Feature: Mr. Steve Cohen (D.-TN) has introduced legislation, titled HR6146, which is designed to protect Americans from the defamation judgments of foreign courts that violate the U.S. Constitution’s First Amendment. If passed the legislation may remedy to a U.N. proposal which would prohibit “defamatory” speech of an idea rather than a person. Read more here
 
Serbia has arrested ex-Bosnian Serb leader Radovan Karadzic, who has been in hiding for more than a decade and was responsible for organizing the deadly siege of Sarajevo and the 1995 massacre of thousands of Muslim boys and men in Srebrenica.
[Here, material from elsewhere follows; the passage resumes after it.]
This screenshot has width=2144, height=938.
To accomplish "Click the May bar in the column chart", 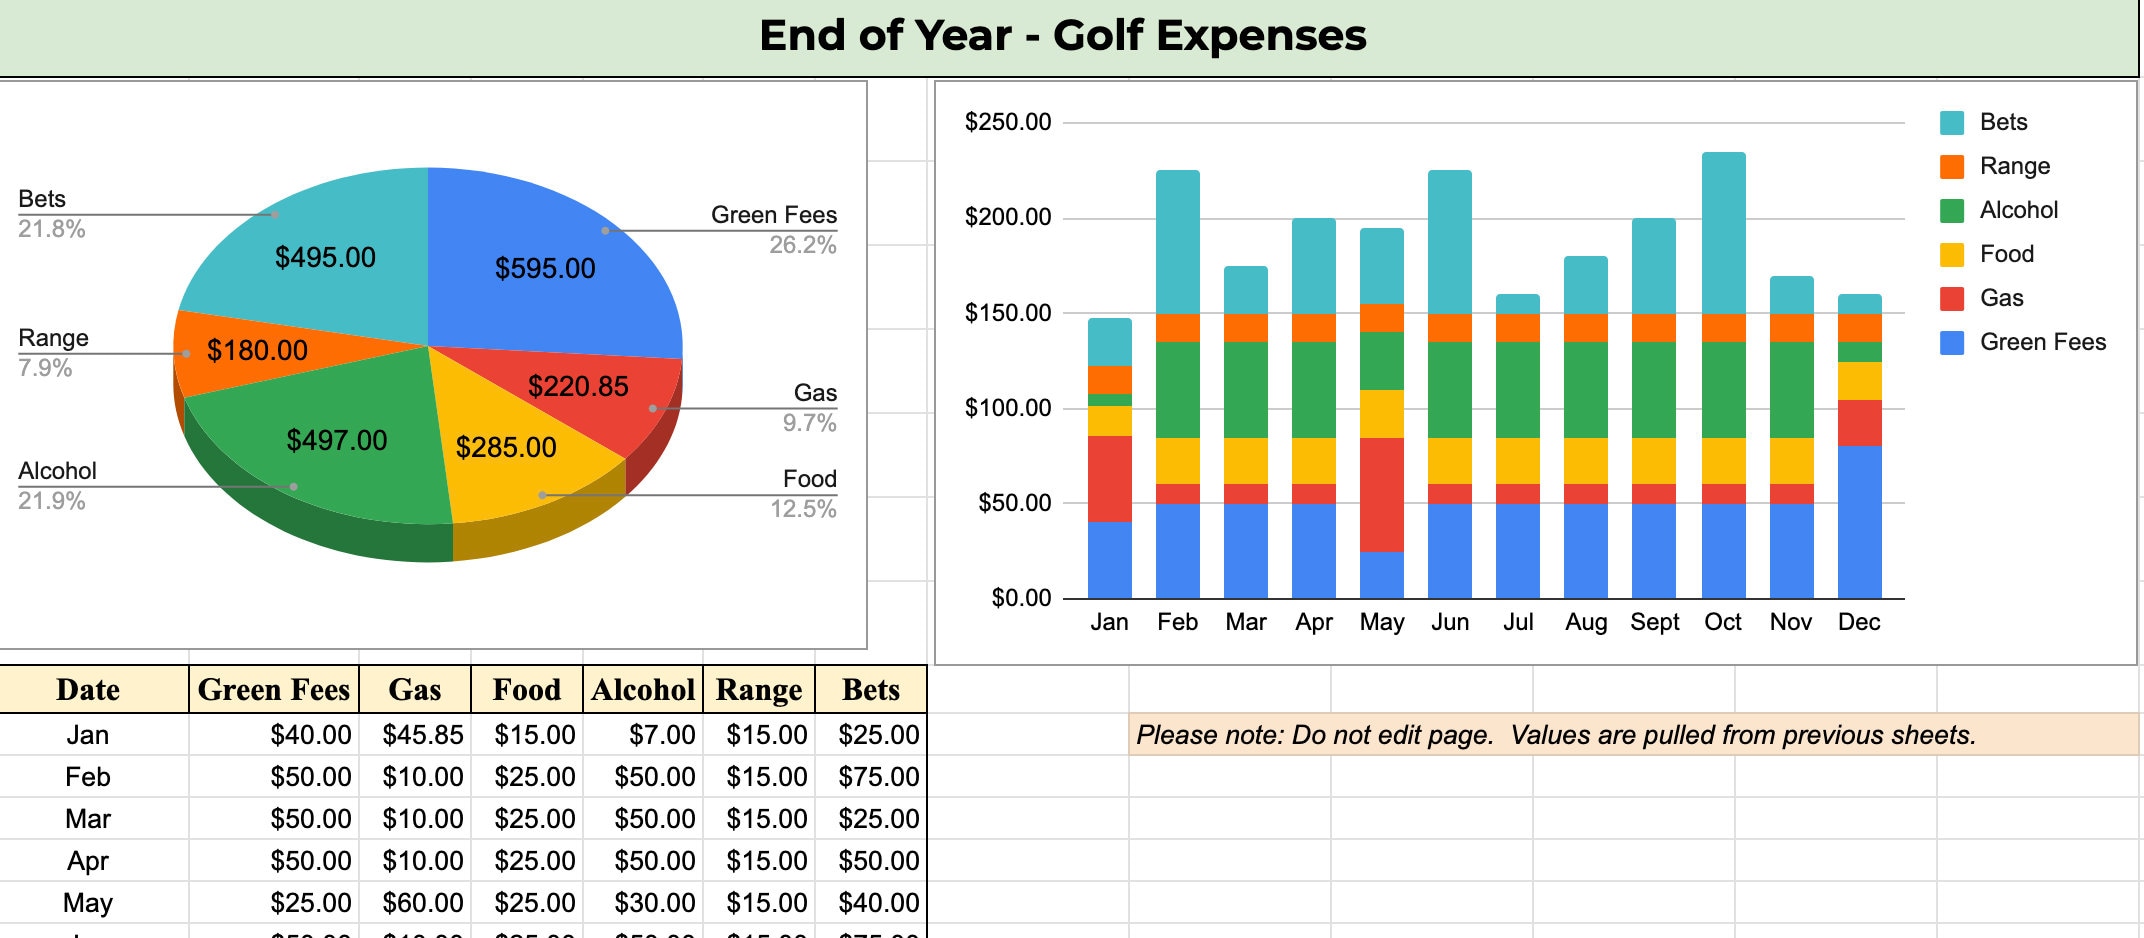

AP has more.
 
Update: David Wells, a Canadian Chaplain, discusses the challenges and government restrictions he will face in administering to the athletes at this years Olympics. The Canadian Press has more.  
 
 
PHNOM PENH – On July 27 Cambodian monks will have the opportunity to vote in their first general election since they led anti-government demonstrations again Prime Minister Hun Sen’s election a decade ago, AFP reported on July 22. The Supreme Patriarch Tep Vong, who initiated the ban, retracted it this past year on the grounds that it is important for Cambodian democracy that monks have the right to vote. There are reports however, that government officials have met with monks instructing them to vote for their party.
 
 
MOSCOW – The Church of Jesus Christ of Latter-day Saints will no longer send US missionaries to Russia due to new visa restrictions, The Salt Lake Tribune reported on July 16. Russia now requires foreigners on humanitarian visas to leave the country every three months to renew their visas. There are currently 19,180 Russian LDS members in the nation. National Security Adviser Alexander Lebed condemned the LDS Church in 1996, saying its missionaries, like all foreign churches, should be forbidden access to the country. 
 
 
THIMPHU – On July 18 the King of Bhutan officially recognized the nation’s constitution, which has taken seven years to formalize, Reuters reported on July 18. The new constitution establishes the nation as a democracy. It provides special national status to Buddhism, but bars monks from voting. The constitution guarantees freedom of speech, thought, conscience and religion. The King remains as head of the state.
 
 
ROME - Italy's Interior Ministry issued guidelines for a census of the country's Roma (Gypsy) population on July 22, the AP reported on July 22. The census includes taking fingerprints of individuals who do not have valid ID, and, in Naples, authorities collected information on religion and ethnicity. The European Union and human rights groups in Italy have criticized the government on the grounds that the census singles out a minority group.
 
 
MINSK – The Grodno Regional Court found Valentin Borovik guilty on July 9 of violating Article 14 of the Belarusian Law on Freedom of Conscience and Religion (LFCR) and Article 9.9 of the Administrative Violations Code and he has been find 315,000 rubles, BosNewsLife reported on July 23. Belarus’ religious legislation requires that new religious organizations have at least twenty members over the age of eighteen present at services. Valentin Borovik has defended himself saying that he “was merely organizing a meeting with other Christians to read the Bible and discuss religious questions,” not to set up a new religious branch.
 
 
YEKATERINBURG – On July 16 the Federal Security Service (FSB) searched a building used by Jehovah’s Witnesses in Yekaterinburg, during which they confiscated books, flyers and magazines owned by the Jehovah’s Witnesses, The Other Russian reported on July 21. The FSB believes that the Jehovah’s Witnesses’ literature contains “extremist” views. The FSB agents seized the literature, to investigate the prosecution’s assertion that it is “overtly, clearly and directly aimed at inciting hatred, propaganda of the exclusivity of the Jehovah faith, and the humiliation of human dignity on account of a person’s attitude towards religion.” There has been an increase in the number of targeted Jehovah’s Witnesses’ groups over the past couple years in Russia.